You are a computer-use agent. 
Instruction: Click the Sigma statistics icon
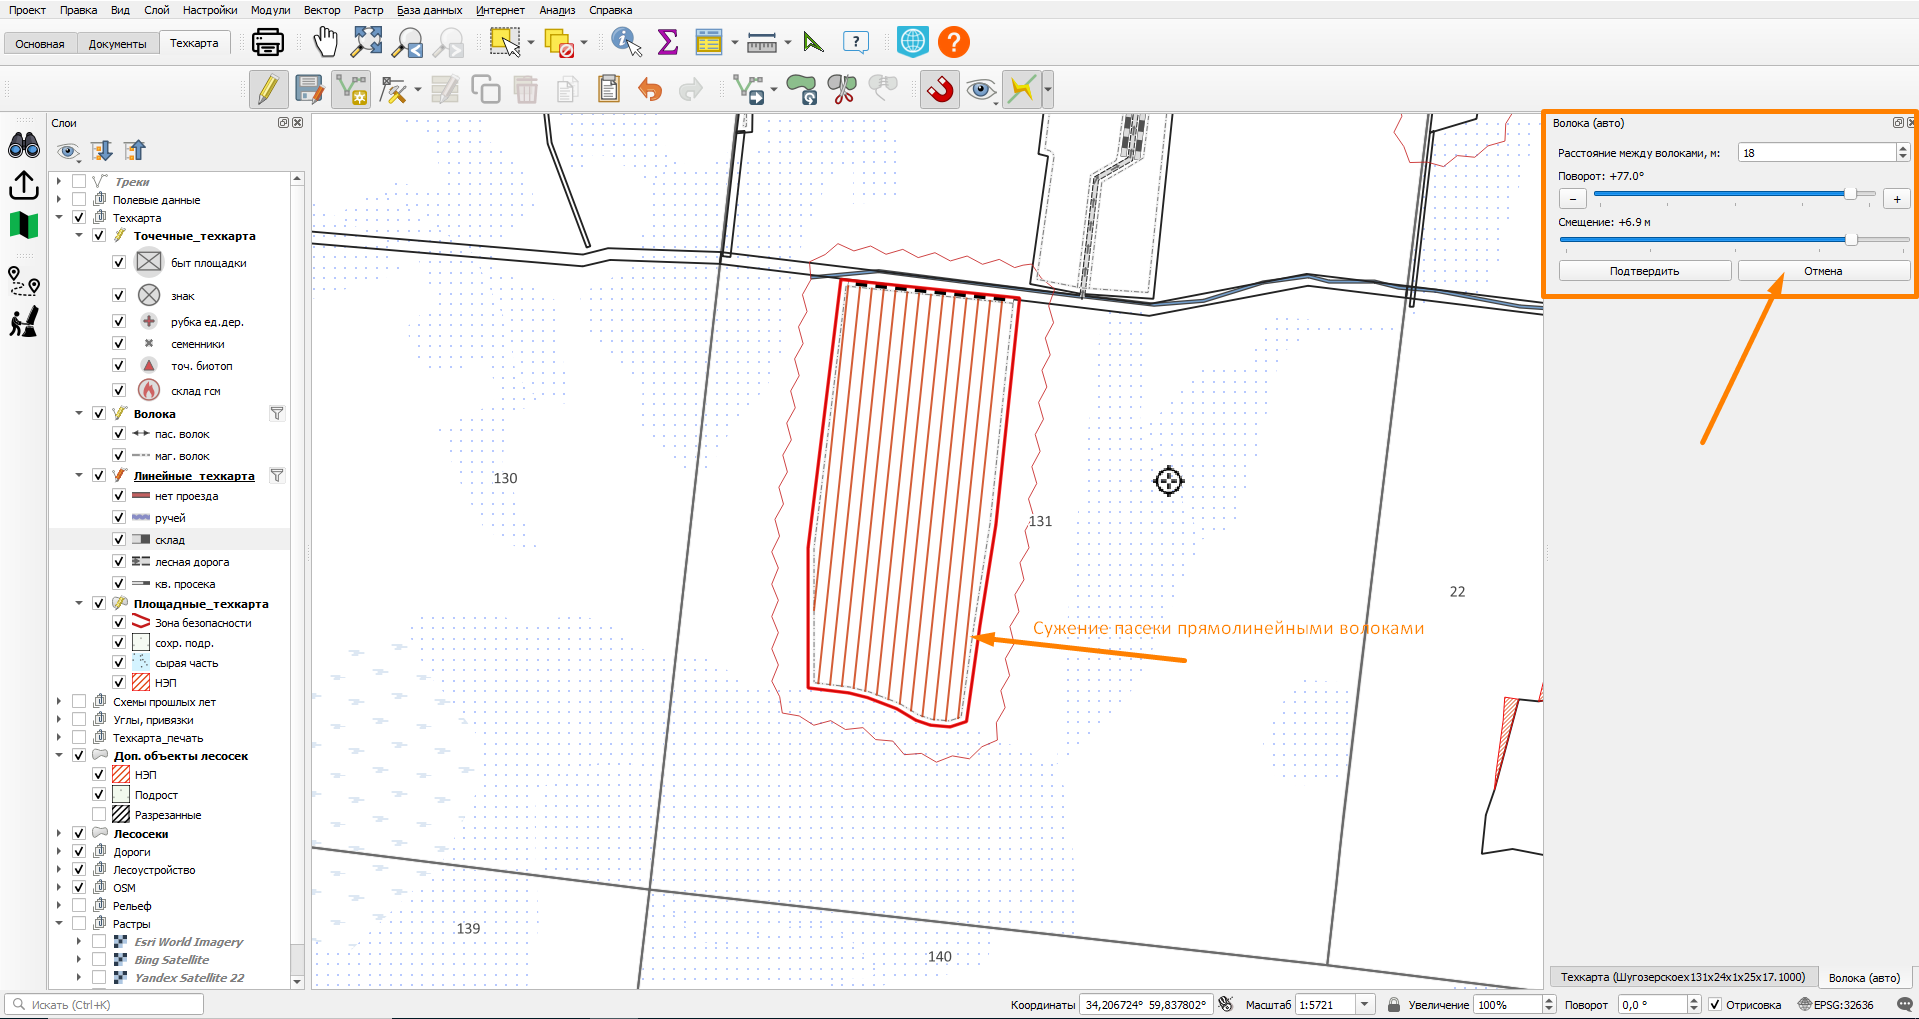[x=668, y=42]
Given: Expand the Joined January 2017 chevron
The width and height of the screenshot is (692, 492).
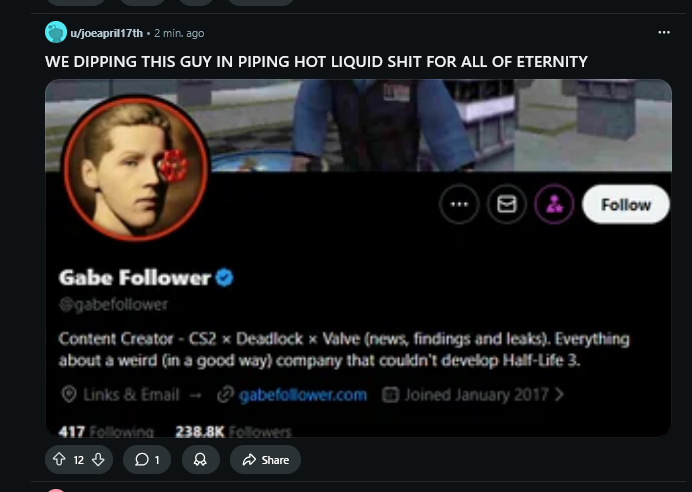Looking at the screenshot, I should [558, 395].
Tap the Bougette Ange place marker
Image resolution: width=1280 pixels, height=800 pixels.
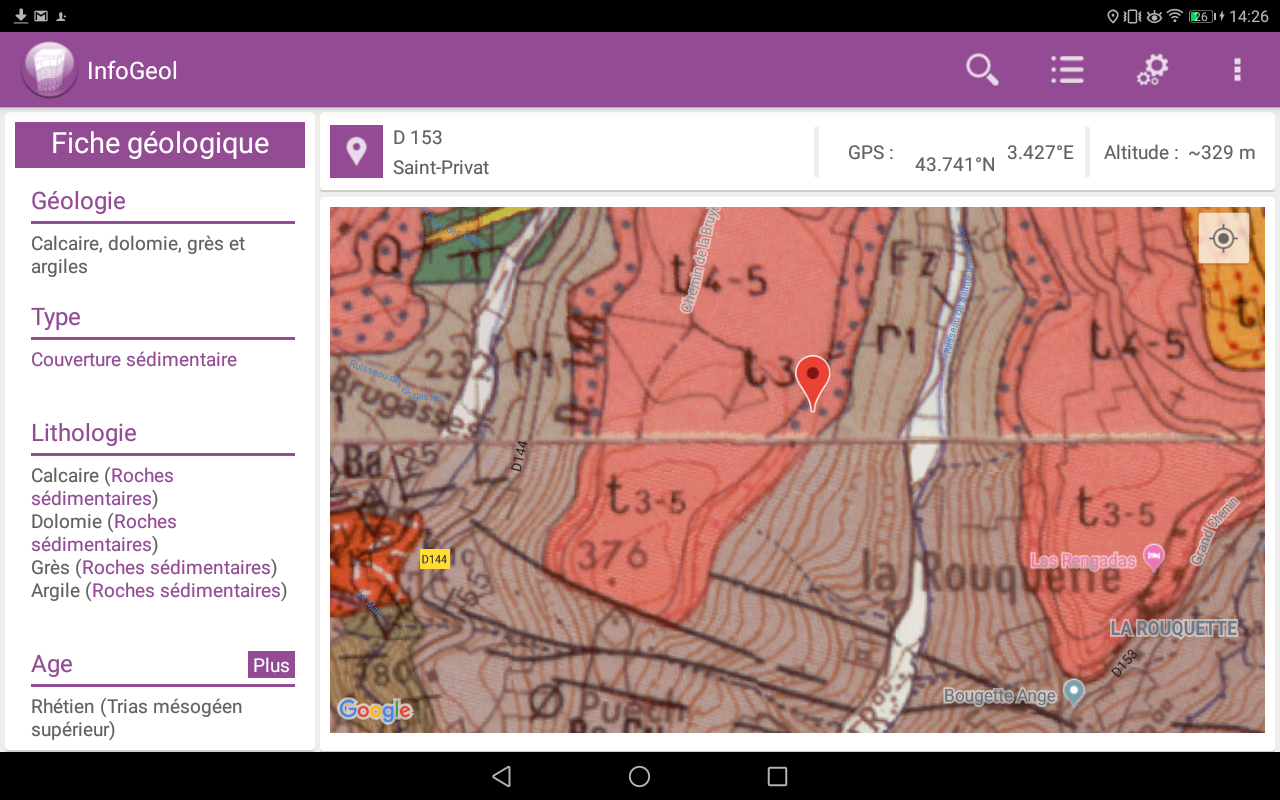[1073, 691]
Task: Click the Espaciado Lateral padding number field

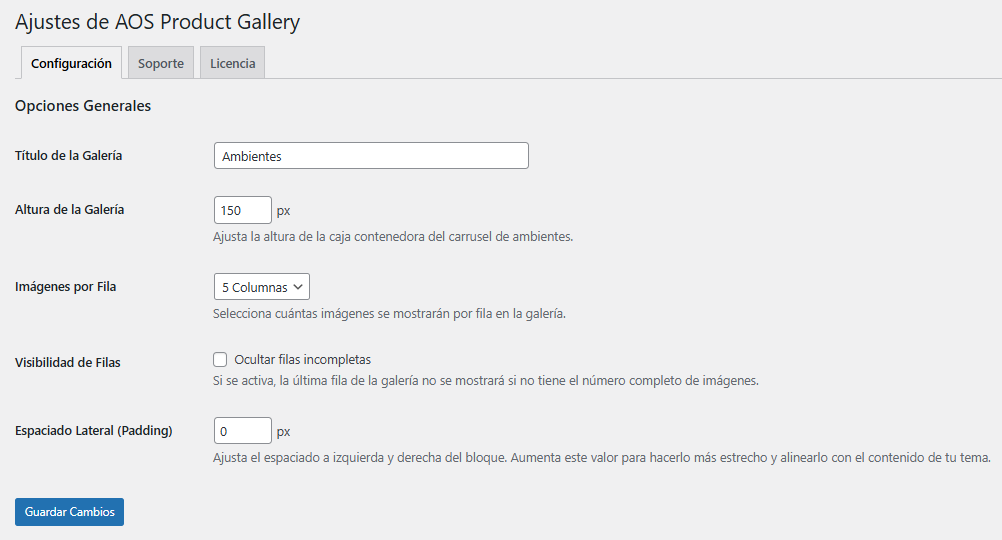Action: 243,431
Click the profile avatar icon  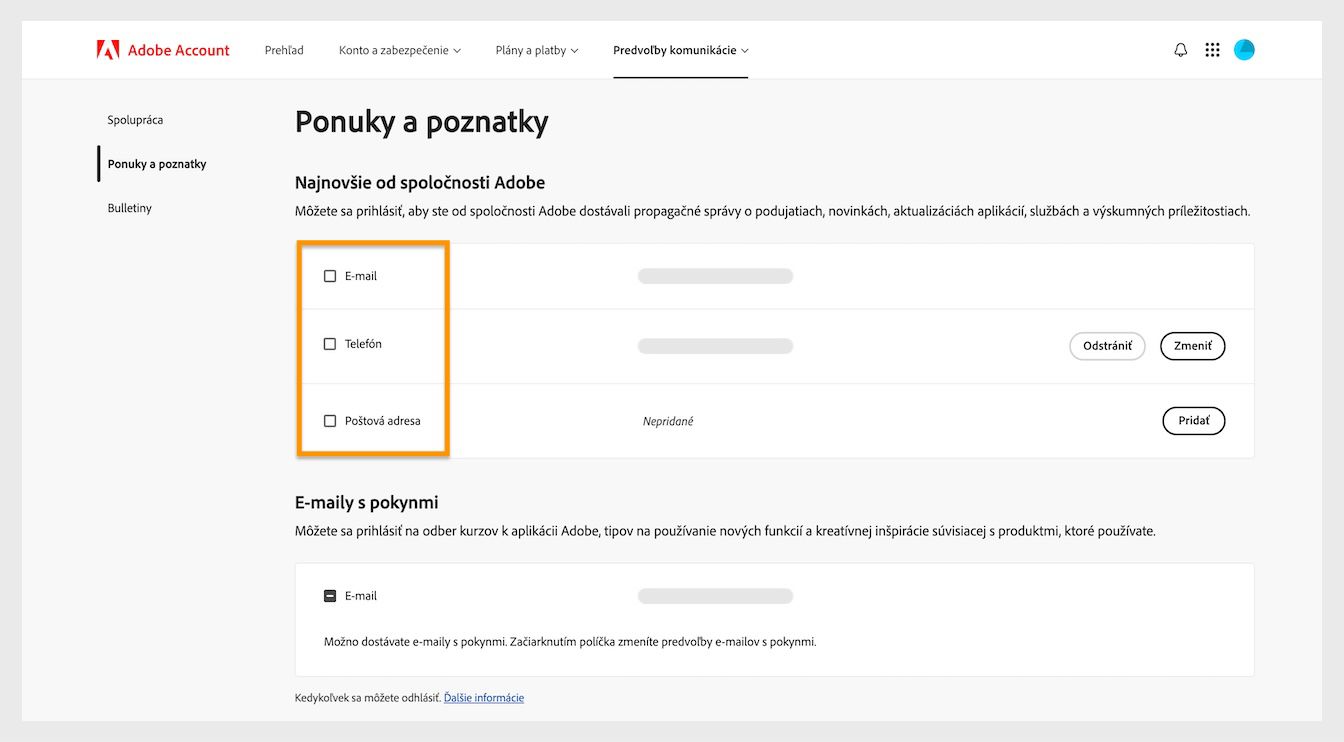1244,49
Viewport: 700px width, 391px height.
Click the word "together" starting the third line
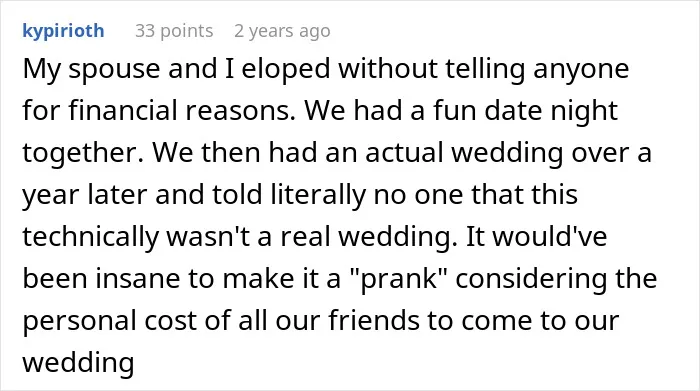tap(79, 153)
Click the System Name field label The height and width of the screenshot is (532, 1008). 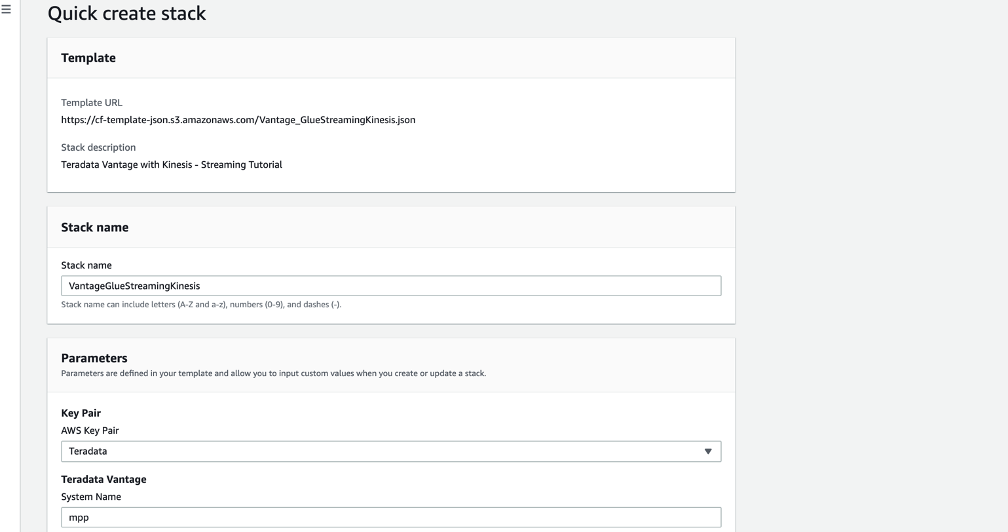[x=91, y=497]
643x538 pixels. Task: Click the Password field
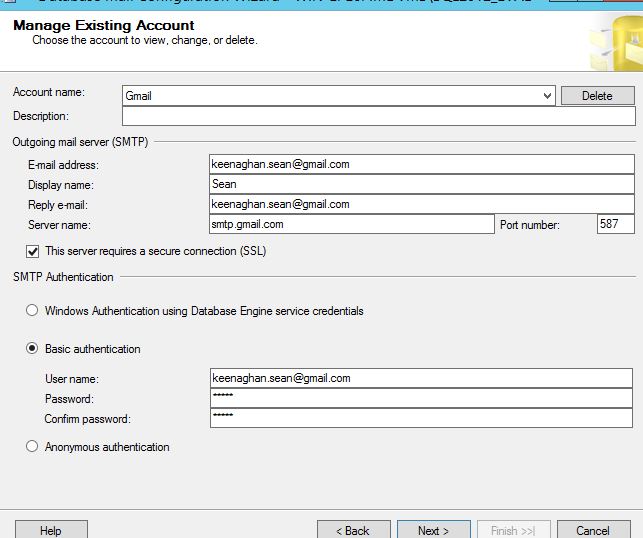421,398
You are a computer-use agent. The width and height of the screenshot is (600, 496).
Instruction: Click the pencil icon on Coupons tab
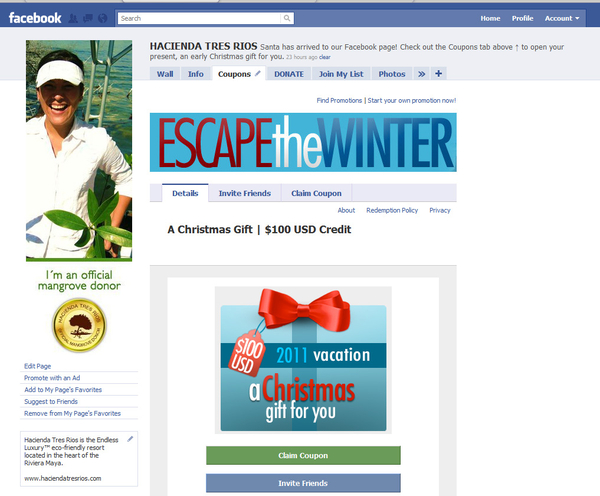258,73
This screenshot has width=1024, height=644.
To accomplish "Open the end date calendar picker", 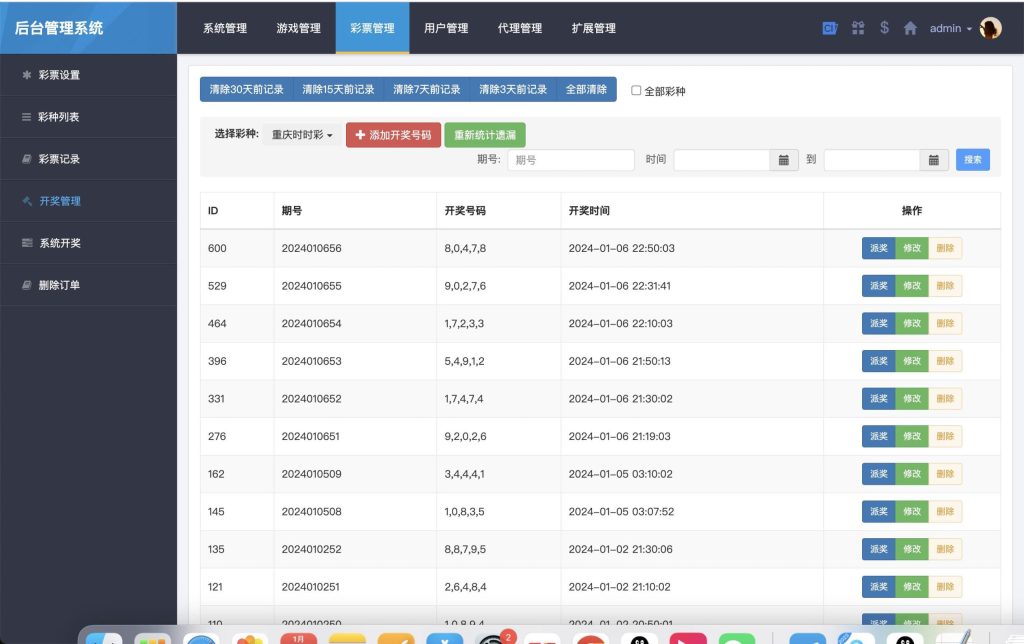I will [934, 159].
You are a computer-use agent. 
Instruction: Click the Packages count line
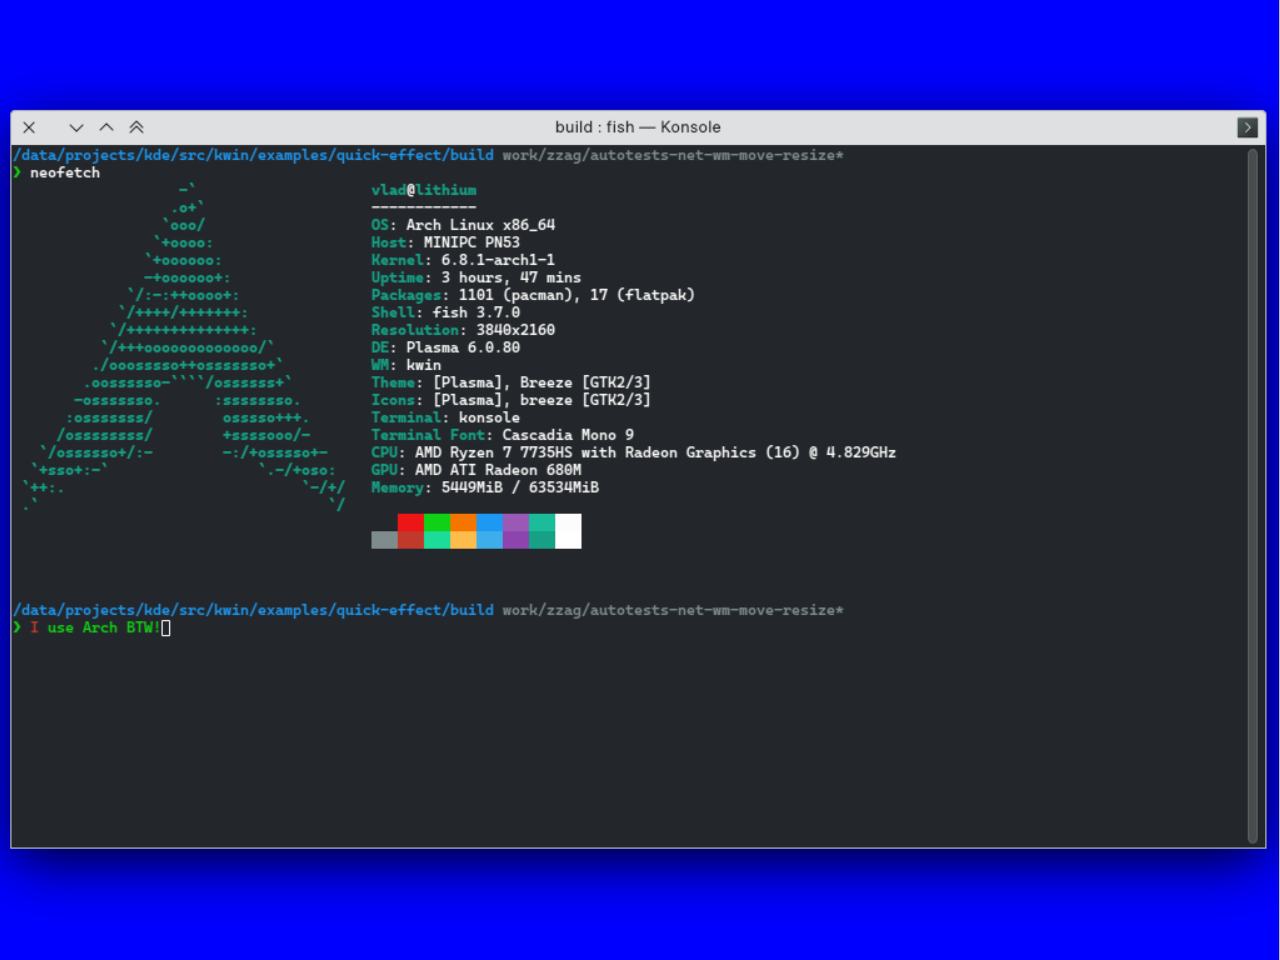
============
■ Task brief
Only exact lines belong in the answer: those from the beginning of the entries above through the line holding "Tap the Bougette Ange place marker", with no pictures.

■ The completed task
You are a computer-use agent. 
Instruction: Click the Sigma statistics icon
[x=668, y=42]
Given: Expand the Joined January 2017 chevron
The width and height of the screenshot is (692, 492).
Looking at the screenshot, I should [558, 395].
Tap the Bougette Ange place marker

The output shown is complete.